Species of flowering plant in the rush family

Luzula acuminata, the hairy woodrush, is a species of perennial flowering plant in the rush family, Juncaceae, that is native to the Eastern United States and Canada. It is 6–47 cm tall with its basal leaves being of 6–39 cm high and 2–11 mm in diameter. It has cauline leaves are 2.5–11.5 cm tall and 2–5 mm wide.

== Description ==
Luzula acuminata, flowers in the months of May and June. This perennial has a minimum height of four inches and has a maximum height of sixteen inches. The leaf of the plant is considered simple, not complex, with a leaf margin that is entire. Luzula acuminata is a grass-like plant, in the sense that it has a linear shaped leaf with various white hairs stemming from the leaves. Leaves can range from two to twelve inches and be as wide as ½ inch. Leaves are a brownish color at the base of the leaf and have a pointed apex. The leaf pubescence is tomentose, which means that the hair is very fine and very dense. The veins of the leaf are parallel. The leaves are likely to turn a reddish color in the fall season. Solitary flowers have six petals. Individual plants have five flowers to twenty flowers that are slender and are approximately ¼ inch wide.
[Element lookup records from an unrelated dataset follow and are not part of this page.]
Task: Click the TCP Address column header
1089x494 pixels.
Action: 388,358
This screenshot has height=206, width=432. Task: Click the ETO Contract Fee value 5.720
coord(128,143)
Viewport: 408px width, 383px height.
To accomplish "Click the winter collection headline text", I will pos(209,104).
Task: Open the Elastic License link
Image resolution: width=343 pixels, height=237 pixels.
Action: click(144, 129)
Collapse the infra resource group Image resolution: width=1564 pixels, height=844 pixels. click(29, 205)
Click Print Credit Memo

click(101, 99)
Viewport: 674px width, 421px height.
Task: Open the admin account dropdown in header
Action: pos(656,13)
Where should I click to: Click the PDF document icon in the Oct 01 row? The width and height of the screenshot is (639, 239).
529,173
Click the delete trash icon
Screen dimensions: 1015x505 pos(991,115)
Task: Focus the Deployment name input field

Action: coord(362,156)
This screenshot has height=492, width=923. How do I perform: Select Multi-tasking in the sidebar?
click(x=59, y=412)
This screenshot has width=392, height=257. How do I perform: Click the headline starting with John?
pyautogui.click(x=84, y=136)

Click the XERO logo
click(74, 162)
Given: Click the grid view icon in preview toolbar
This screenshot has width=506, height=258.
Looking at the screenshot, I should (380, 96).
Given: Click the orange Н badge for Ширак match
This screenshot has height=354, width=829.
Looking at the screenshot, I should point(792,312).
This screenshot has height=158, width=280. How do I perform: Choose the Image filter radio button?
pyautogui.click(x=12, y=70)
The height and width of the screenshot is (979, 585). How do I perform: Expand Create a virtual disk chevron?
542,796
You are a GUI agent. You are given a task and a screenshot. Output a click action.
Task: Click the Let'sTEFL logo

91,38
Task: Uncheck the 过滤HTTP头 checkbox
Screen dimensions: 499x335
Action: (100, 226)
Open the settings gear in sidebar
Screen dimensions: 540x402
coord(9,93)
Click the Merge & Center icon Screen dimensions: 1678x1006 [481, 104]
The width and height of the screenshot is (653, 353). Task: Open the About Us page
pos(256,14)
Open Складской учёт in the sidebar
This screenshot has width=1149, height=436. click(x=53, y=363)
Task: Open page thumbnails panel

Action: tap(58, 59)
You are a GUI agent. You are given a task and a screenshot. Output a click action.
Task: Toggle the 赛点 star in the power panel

When the flower opens, the stalk will vary in color, from green to yellowish, to dark brown. Fibrous roots emerge along the rhizome. When the roots are fresh, they are a bright white color, but when they are aged, the roots become a more yellow or brown. In the months of May and June, the fruit, a capsule will drop seeds. Each capsule bears three seeds.

== Taxonomy ==
The species was described, by Constantine Samuel Rafinesque. The species description was published in 1840, in the Autikon Botanikon. Luzula is a combination of the Latin verb lucére that means "a give light" and the Italian word lucciola, which means "a little light" or "to shine or sparkle". The name refers to the shining light that is produced when the long, overlain hairs on the leaves are wet. Acuminata also stems from a Latin word, acuminatus, which means "sharp" or "pointy", referring to the leaf apex.

- Subspecies
Luzula acuminata acuminata (Raf, 1840)

Luzula acuminata carolinae (S.Watson, 2001)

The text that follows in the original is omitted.